**Given task:**
Format the lines below as a Markdown table with the columns Row and Line, numbering each row and omitting blank lines. Leave the pictures out.

===============

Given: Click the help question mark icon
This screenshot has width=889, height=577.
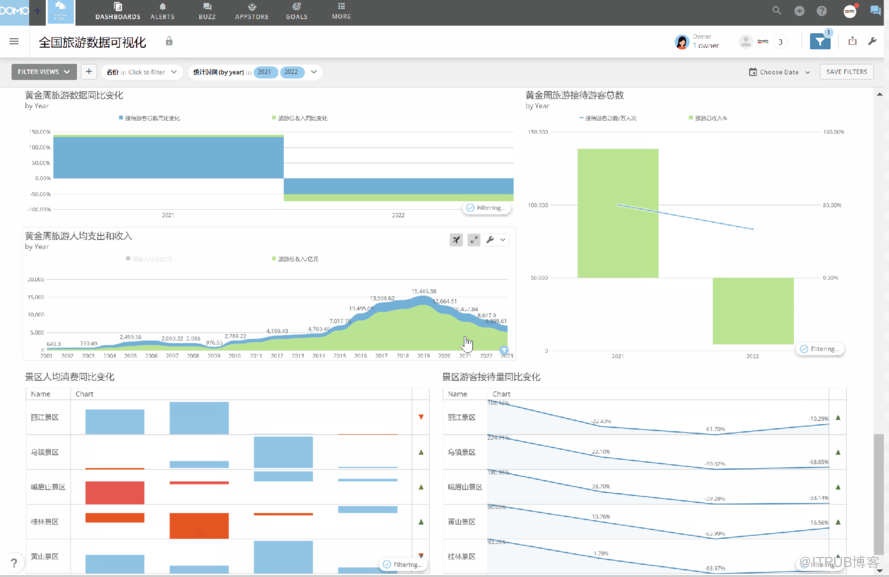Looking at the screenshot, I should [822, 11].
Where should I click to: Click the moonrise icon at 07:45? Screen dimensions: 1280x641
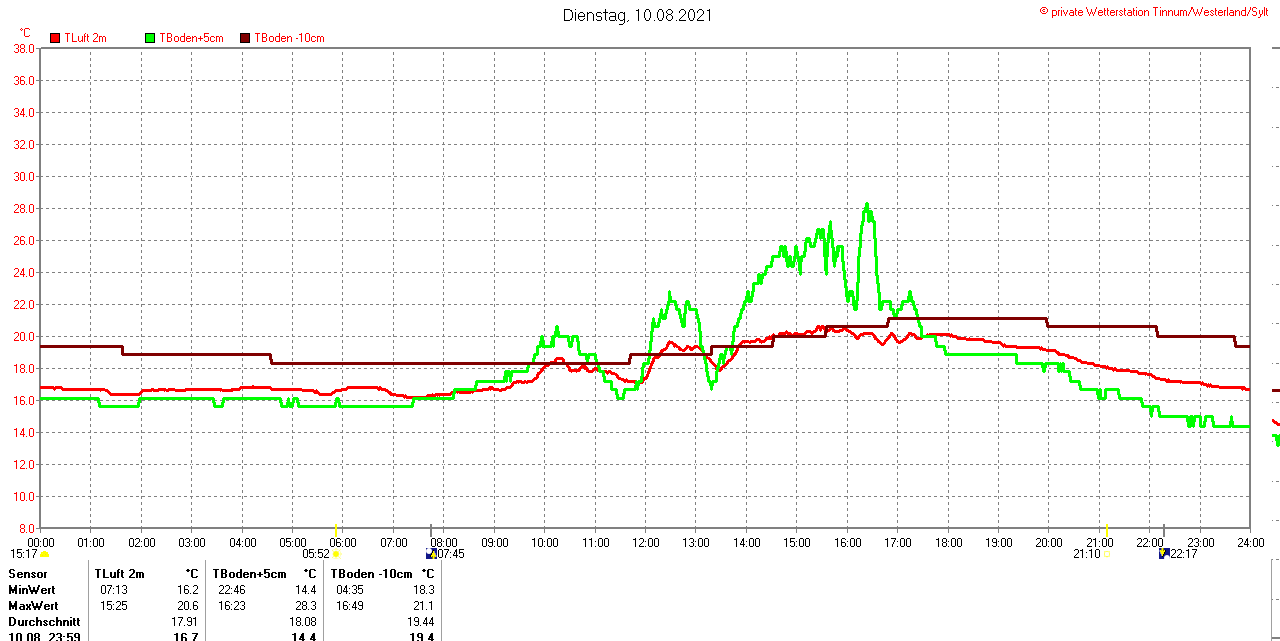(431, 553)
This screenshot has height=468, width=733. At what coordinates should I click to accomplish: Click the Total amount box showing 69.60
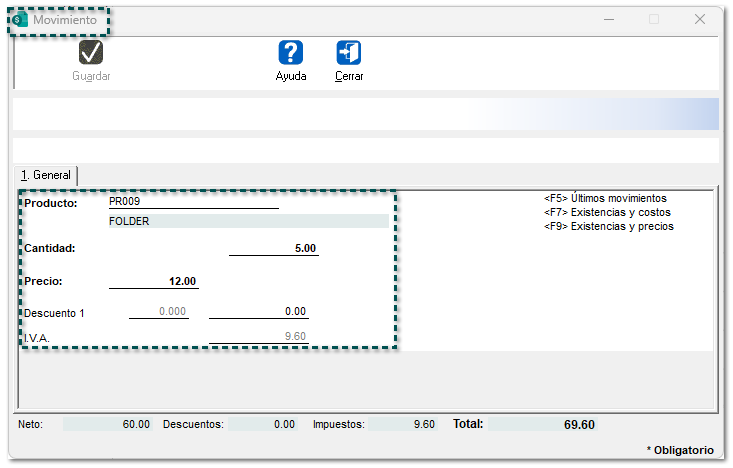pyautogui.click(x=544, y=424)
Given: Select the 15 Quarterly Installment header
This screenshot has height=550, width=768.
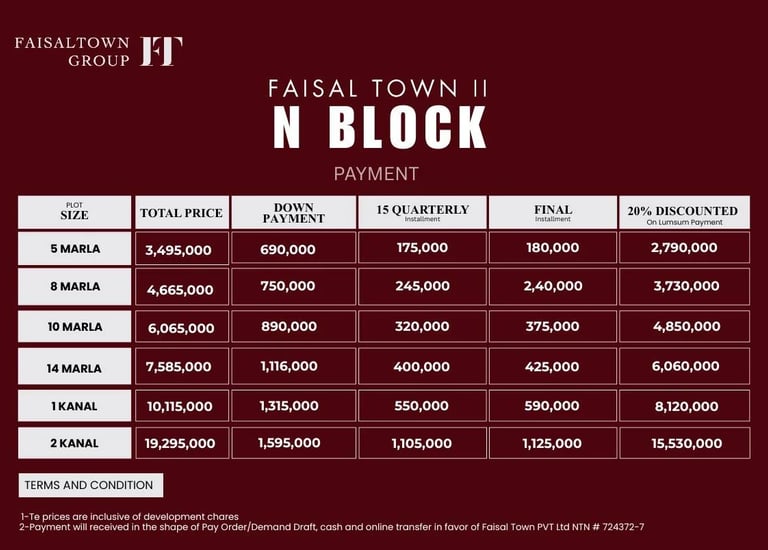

===============

**Solution:**
| Row | Line |
|---|---|
| 1 | Given: Click the help question mark icon |
| 2 | This screenshot has width=889, height=577. |
| 3 | Looking at the screenshot, I should [822, 11]. |
| 4 | Where should I click to: Click the moonrise icon at 07:45? Screen dimensions: 1280x641 |
| 5 | (431, 553) |
| 6 | This screenshot has height=468, width=733. At what coordinates should I click to accomplish: Click the Total amount box showing 69.60 |
| 7 | pyautogui.click(x=544, y=424) |
| 8 | Given: Select the 15 Quarterly Installment header |
| 9 | This screenshot has height=550, width=768. |